The suppository is a common preparation formulation, can overcome the stimulation of an oral preparation formulation to gastrointestinal tracts, can avoid the liver first-pass effect possibly generated by the oral preparation formulation, reduces the generation of adverse reactions, improves the bioavailability and enhances the curative effect. Meanwhile, the suppository is also a very suitable dosage form for gynecological diseases.
Therefore, there is a need to develop new povidone-iodine suppositories.
Disclosure of Invention
The invention mainly aims to provide a novel povidone iodine suppository. Furthermore, the invention also provides a preparation method of the povidone iodine suppository.
The specific technical scheme is as follows:
the invention provides a povidone iodine suppository, which is prepared by taking povidone iodine as a main medicine, taking 50% PEG-400 aqueous solution as a main medicine solvent and taking PEG-6000 as a suppository matrix, wherein the using amount of each raw material is as follows:
35-40 parts by weight of povidone iodine,
13-16 parts of 50% PEG-400 aqueous solution,
and (3) PEG-600030-33 parts by weight.
In some embodiments of the invention, the 50% PEG-400 aqueous solution is used in an amount of 14 parts by weight.
In some embodiments of the present invention, PEG-6000 is used in an amount of 32.2 parts by weight.
In some embodiments of the invention, the starting materials are used in the following amounts:
3.8 parts by weight of povidone iodine,
14 parts by weight of 50% PEG-400 aqueous solution,
PEG-600032.2 weight portions.
In some embodiments of the invention, the povidone-iodine suppository has a time-to-fusion of 40 to 45 minutes.
In some embodiments of the invention, each povidone-iodine suppository contains povidone iodine in an amount of 0.017 to 0.023g calculated as effective iodine (I).
In a second aspect, the present invention provides a method for preparing the povidone-iodine suppository, which comprises the following steps:
(1) dissolving povidone iodine in 50% of PEG-400 aqueous solution to obtain main drug solution;
(2) heating and melting PEG-6000 to obtain clear liquid to obtain a liquid matrix;
(3) adding the liquid matrix into the main medicine solution to obtain a main medicine suspension;
(4) and cooling the main medicine suspension, filling the main medicine suspension into a suppository mold bag, and cooling to solidify the main medicine suspension to obtain the povidone iodine suppository.
In some embodiments of the second aspect of the invention, the principal drug suspension is cooled to 50 ℃ prior to filling into the suppository mold bag.
Advantageous effects
The novel povidone iodine suppository is prepared by using the main medicine solvent and the matrix in specific types and proportions, has proper hardness, fine and smooth appearance, proper melting time limit and main medicine content, and accords with the regulations of Chinese pharmacopoeia.
Detailed Description
The following description of the embodiments of the present invention is provided for the purpose of making the objects, technical solutions and advantages of the present invention more apparent, and the technical solutions of the present invention will be described in detail and fully with reference to the following embodiments.
In the following examples, those not indicated with specific conditions were performed according to conventional conditions or conditions recommended by the manufacturer.

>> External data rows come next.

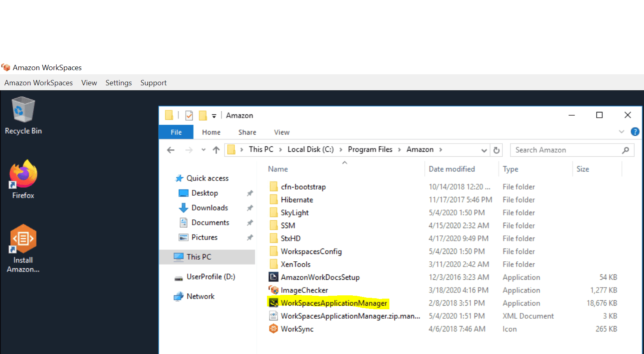
Task: Open the Recent locations dropdown arrow
Action: [203, 150]
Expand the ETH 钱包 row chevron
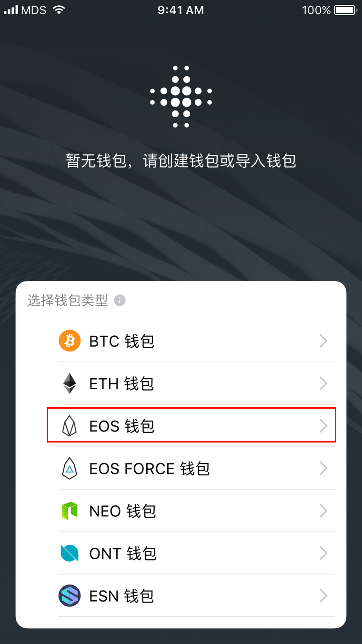 (x=323, y=383)
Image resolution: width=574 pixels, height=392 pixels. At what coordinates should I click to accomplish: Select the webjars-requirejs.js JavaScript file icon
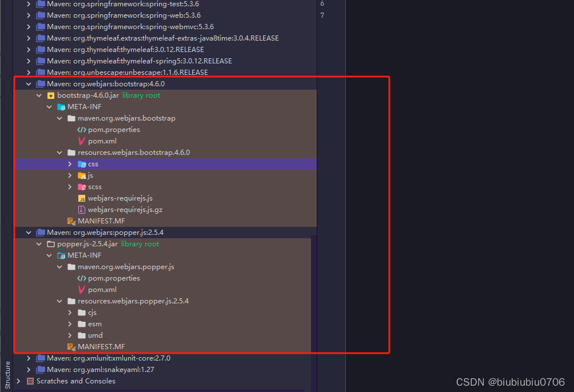coord(82,198)
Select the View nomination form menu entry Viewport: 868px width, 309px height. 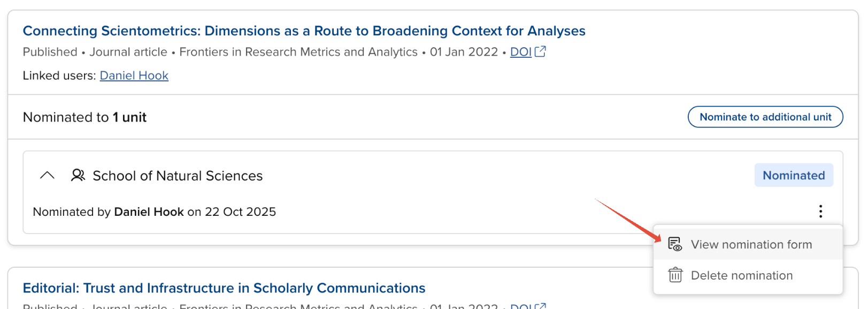pyautogui.click(x=751, y=245)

The reagents or instruments used are not indicated by the manufacturer, and are all conventional products available commercially.

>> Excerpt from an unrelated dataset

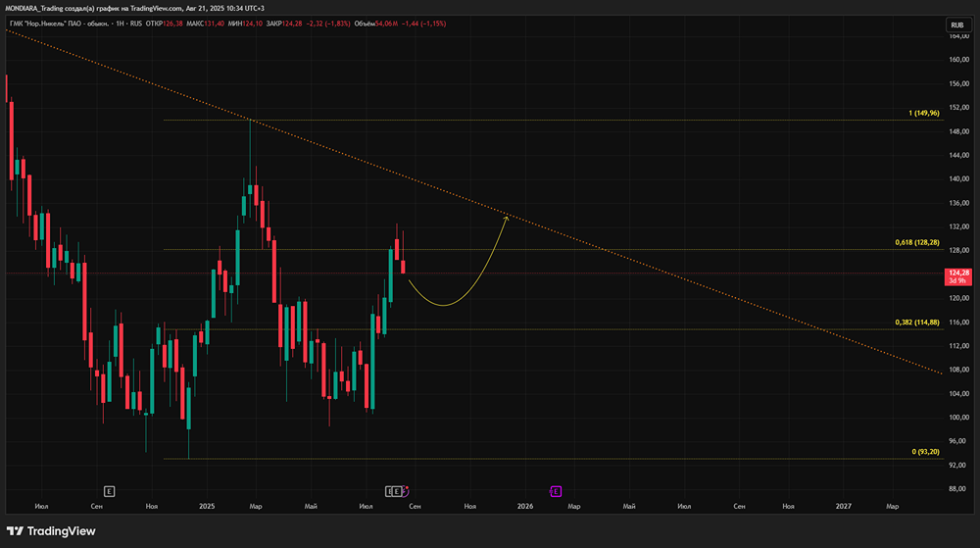
Task: Select the yellow curved arrow tip
Action: (x=507, y=218)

Preparation of povidone iodine suppository
Example 1
The preparation of 10 granules of povidone iodine suppository according to the following prescription
The preparation steps are as follows:
(1) dissolving povidone iodine in 50% of PEG-400 aqueous solution to obtain main drug solution;
(2) heating and melting PEG-6000 to obtain clear liquid to obtain a liquid matrix;
(3) adding the liquid matrix into the main drug solution under slow stirring to obtain a main drug suspension;
(4) and cooling the main medicine suspension to 50 ℃, filling the main medicine suspension into a suppository mold bag, and cooling to solidify the main medicine suspension to obtain the povidone iodine suppository.

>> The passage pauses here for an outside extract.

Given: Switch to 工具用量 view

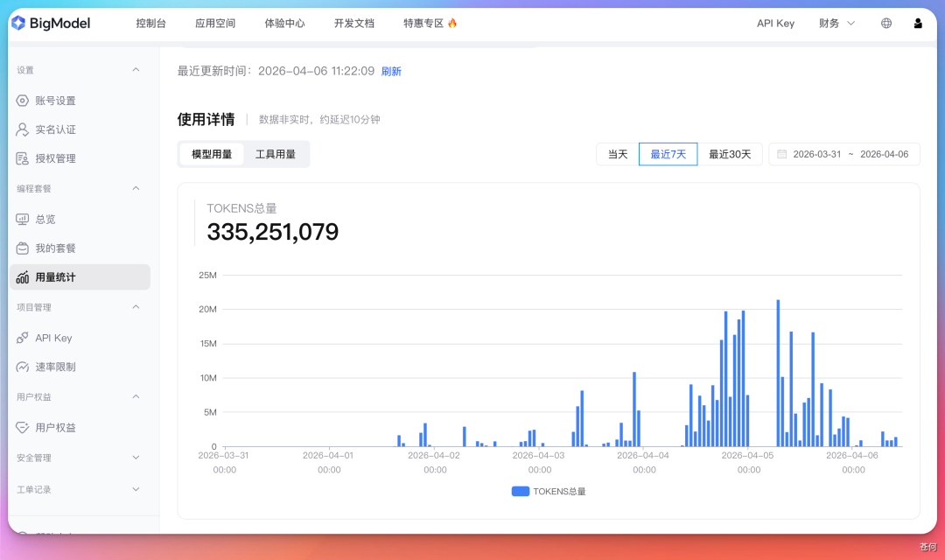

Wherein, the 50% PEG-400 aqueous solution refers to the aqueous solution with the PEG-400 mass fraction of 50%, and the PEG represents the polyethylene glycol.
Example 2
A suppository of 10 povidone-iodine was prepared as follows according to the method of example 1.
Comparative example 1
A suppository of 10 povidone-iodine was prepared as follows according to the method of example 1.
Comparative example 2
A suppository of 10 povidone-iodine was prepared as follows according to the method of example 1.
Comparative example 3
A suppository of 10 povidone-iodine was prepared as follows according to the method of example 1.
Comparative example 4
A suppository of 10 povidone-iodine was prepared as follows according to the method of example 1.
Comparative example 5
A suppository of 10 povidone-iodine was prepared as follows according to the method of example 1.
Comparative example 6
A suppository of 10 povidone-iodine was prepared as follows according to the method of example 1.
Comparative example 7
A suppository of 10 povidone-iodine was prepared as follows according to the method of example 1.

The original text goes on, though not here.